» What is required: Could you copy exactly the lines below from the one with "Open IntelliJ IDEA from the taskbar" to the one with "How do I perform: Collapse", inclusive, leaving out any pictures?

Records for the task Start Marker

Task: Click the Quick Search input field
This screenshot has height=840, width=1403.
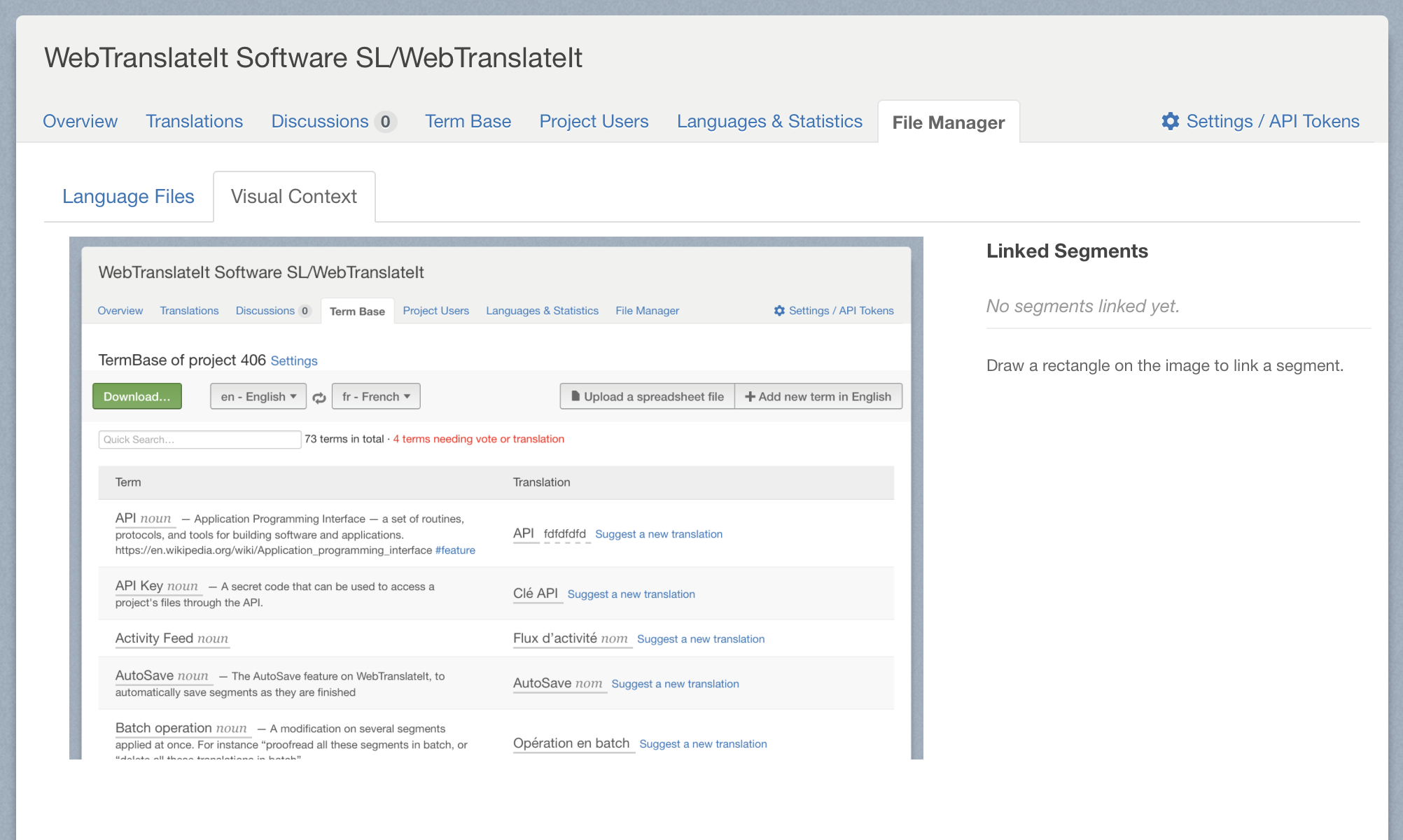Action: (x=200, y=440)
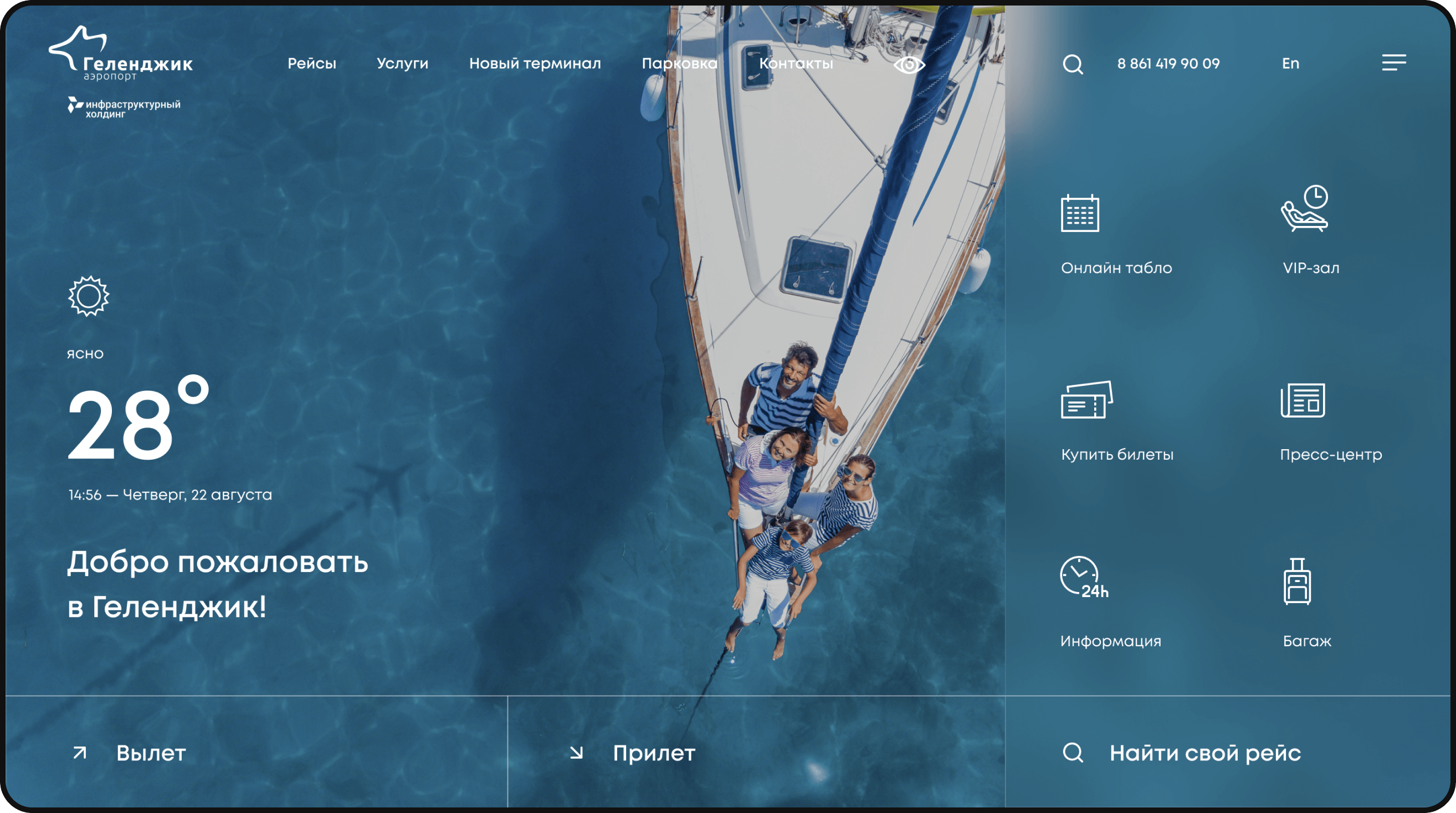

Records for the task End Marker
Records for the task Start Marker

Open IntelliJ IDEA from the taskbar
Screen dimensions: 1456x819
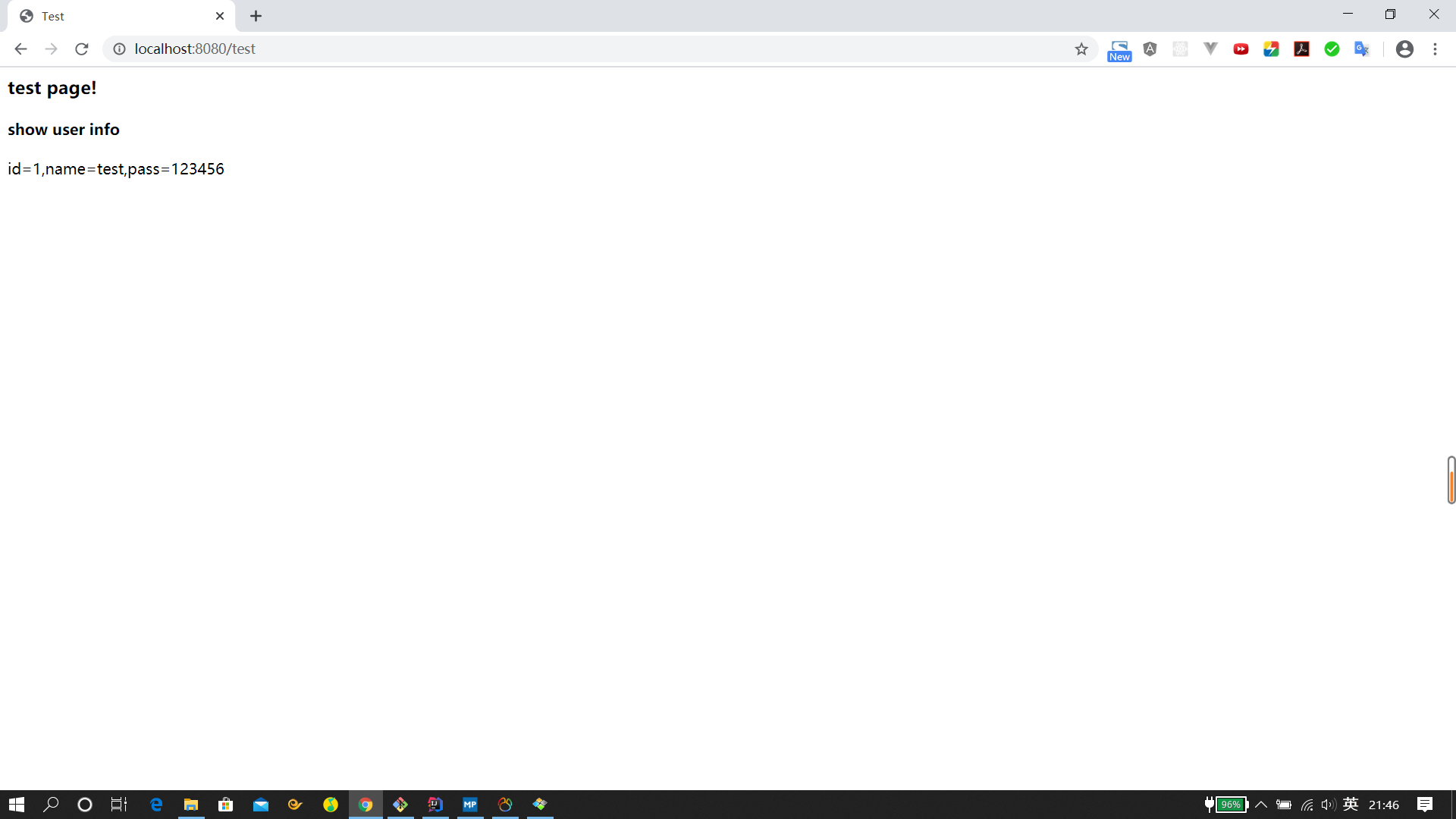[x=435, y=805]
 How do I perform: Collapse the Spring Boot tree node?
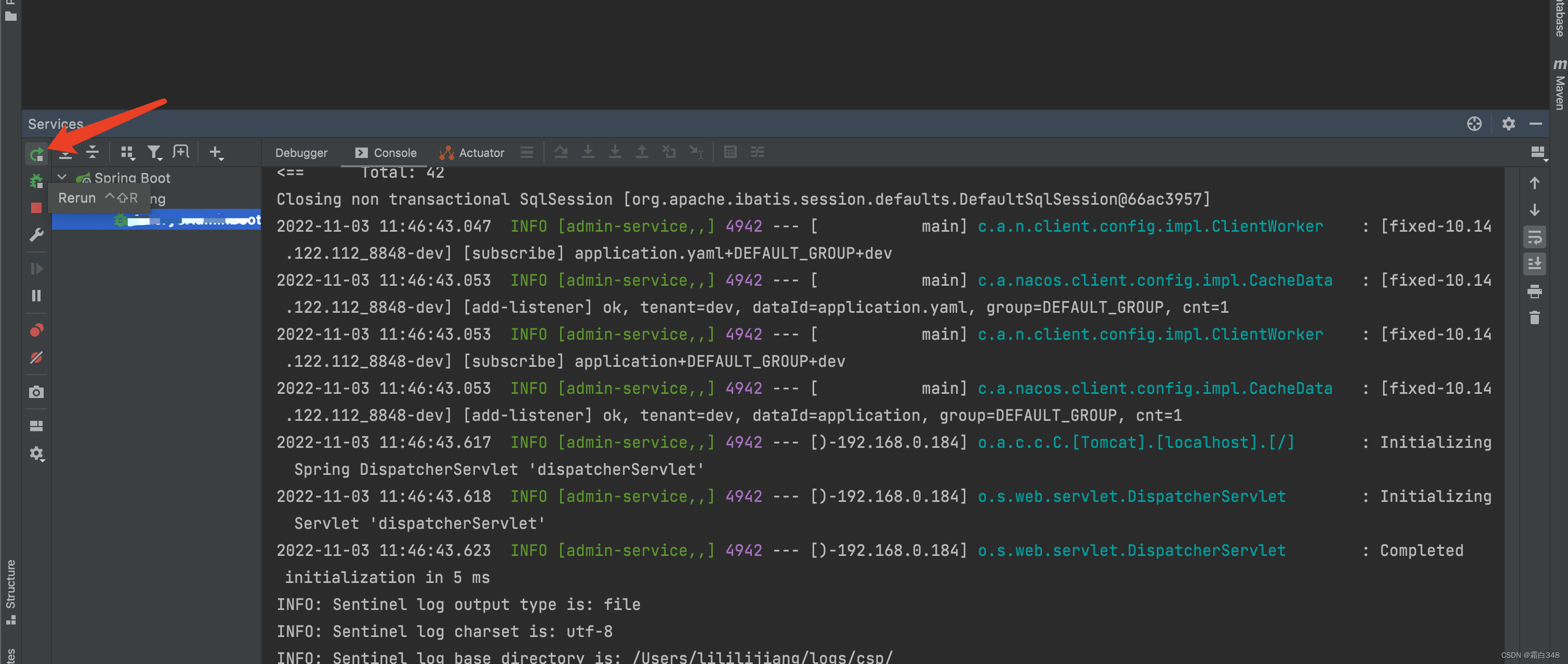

Records for the task End Marker
Records for the task Start Marker

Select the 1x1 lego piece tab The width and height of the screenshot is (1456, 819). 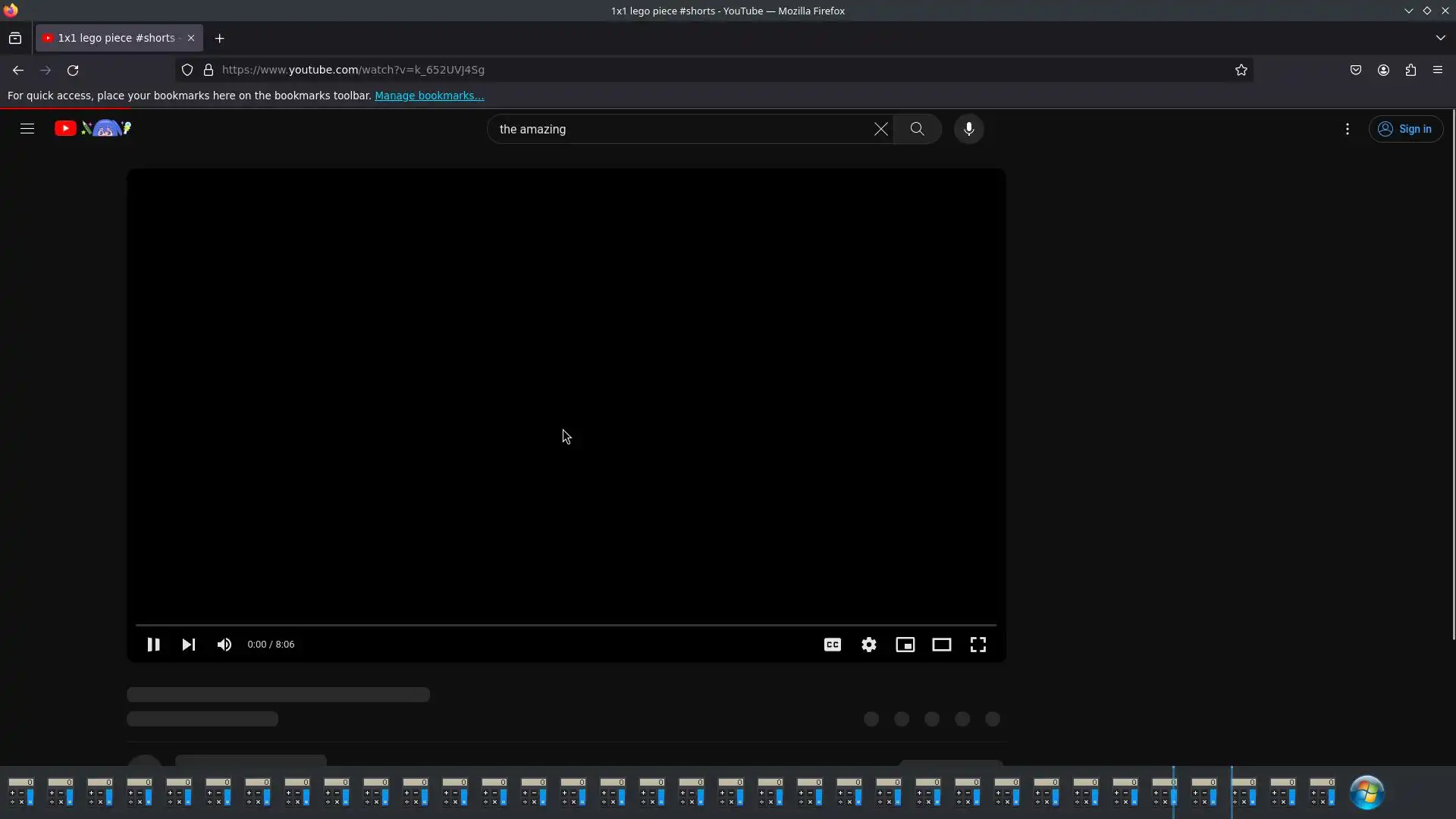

Records for the task End Marker

» Solution to the problem:
Open IntelliJ IDEA from the taskbar
Screen dimensions: 1456x819
[x=435, y=805]
 How do I perform: Collapse the Spring Boot tree node?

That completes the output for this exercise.